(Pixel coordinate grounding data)
* * * *
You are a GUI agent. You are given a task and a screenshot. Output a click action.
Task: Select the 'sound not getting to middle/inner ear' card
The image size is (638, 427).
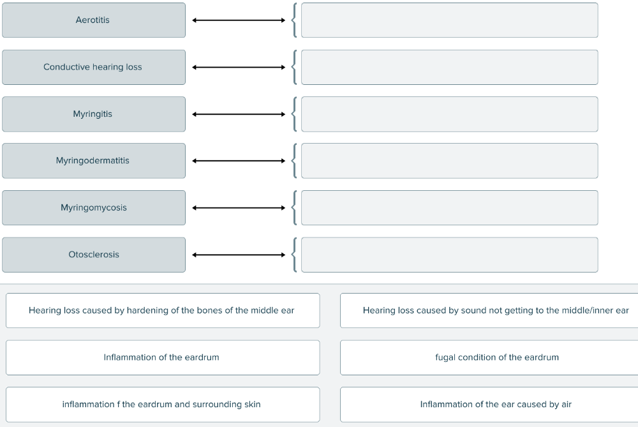495,311
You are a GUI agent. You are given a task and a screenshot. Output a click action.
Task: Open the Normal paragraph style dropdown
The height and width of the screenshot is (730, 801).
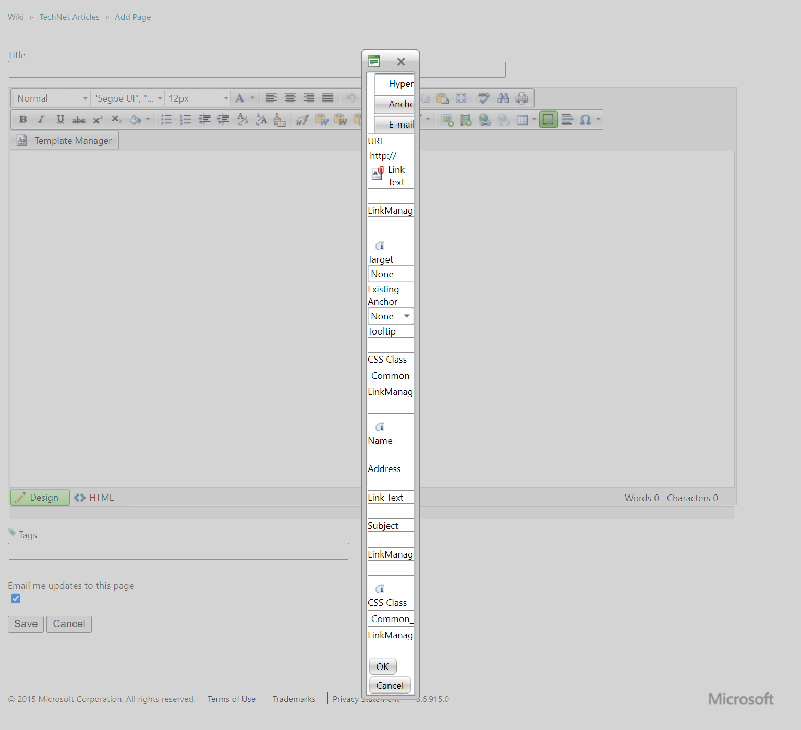coord(51,98)
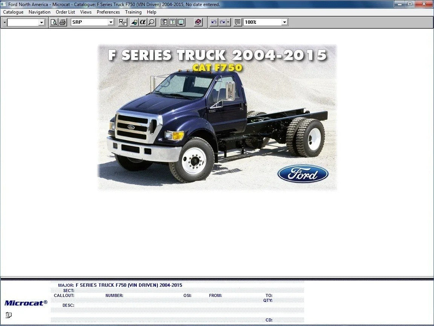Click the print preview icon

tap(54, 22)
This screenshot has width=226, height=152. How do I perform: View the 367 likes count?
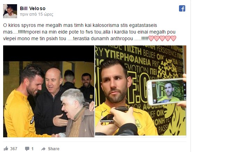(14, 149)
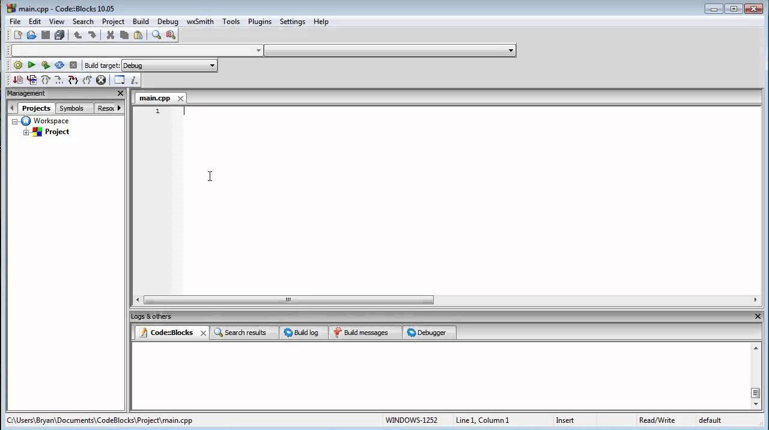
Task: Close the main.cpp editor tab
Action: click(180, 98)
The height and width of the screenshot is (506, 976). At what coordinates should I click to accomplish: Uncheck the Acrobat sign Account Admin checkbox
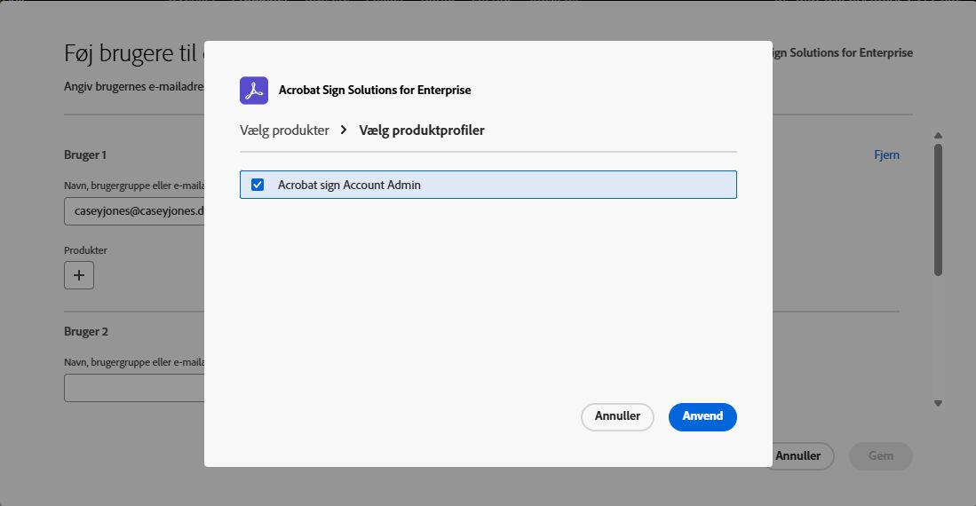pyautogui.click(x=258, y=185)
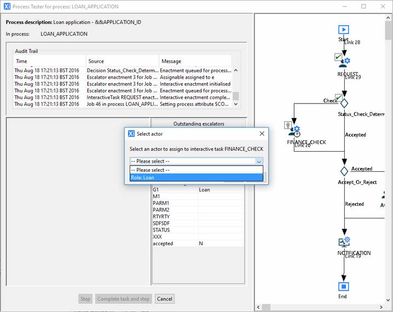Click 'Complete task and step' button

tap(123, 299)
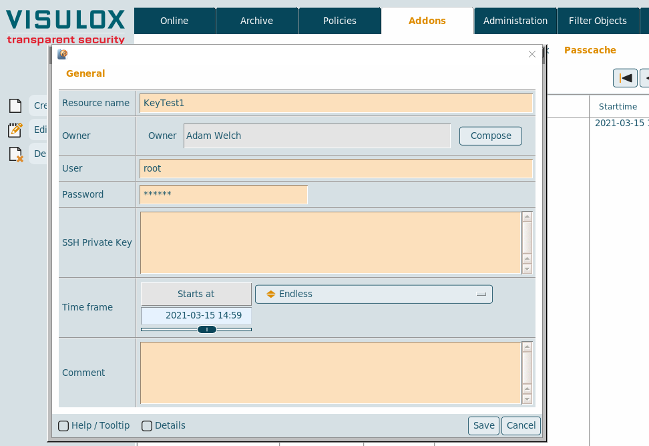Enable the Help / Tooltip checkbox
Viewport: 649px width, 446px height.
63,426
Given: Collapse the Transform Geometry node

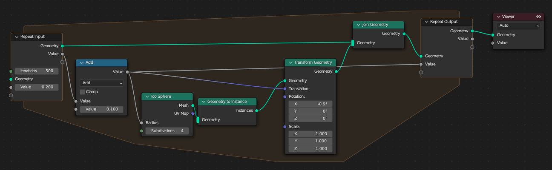Looking at the screenshot, I should [x=290, y=62].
* * * *
Task statement ->
Leave out the images and repeat the rest of the data word for word.

Your response ->
You are a GUI agent. You are given a task and a screenshot. Output a click action.
Task: Select the 'sound not getting to middle/inner ear' card
The image size is (638, 427).
495,311
You are a GUI agent. You are given a task and a screenshot. Output a click action.
Task: Open the Normal paragraph style dropdown
The height and width of the screenshot is (730, 801).
coord(51,98)
Click the print preview icon

tap(54, 22)
This screenshot has width=226, height=152. How do I perform: View the 367 likes count?
(14, 149)
Task: Close the main.cpp editor tab
Action: click(180, 98)
The height and width of the screenshot is (506, 976). At what coordinates should I click to accomplish: Uncheck the Acrobat sign Account Admin checkbox
pyautogui.click(x=258, y=185)
Click 'Complete task and step' button

tap(123, 299)
Enable the Help / Tooltip checkbox
Viewport: 649px width, 446px height.
63,426
Given: Collapse the Transform Geometry node

Looking at the screenshot, I should [x=290, y=62].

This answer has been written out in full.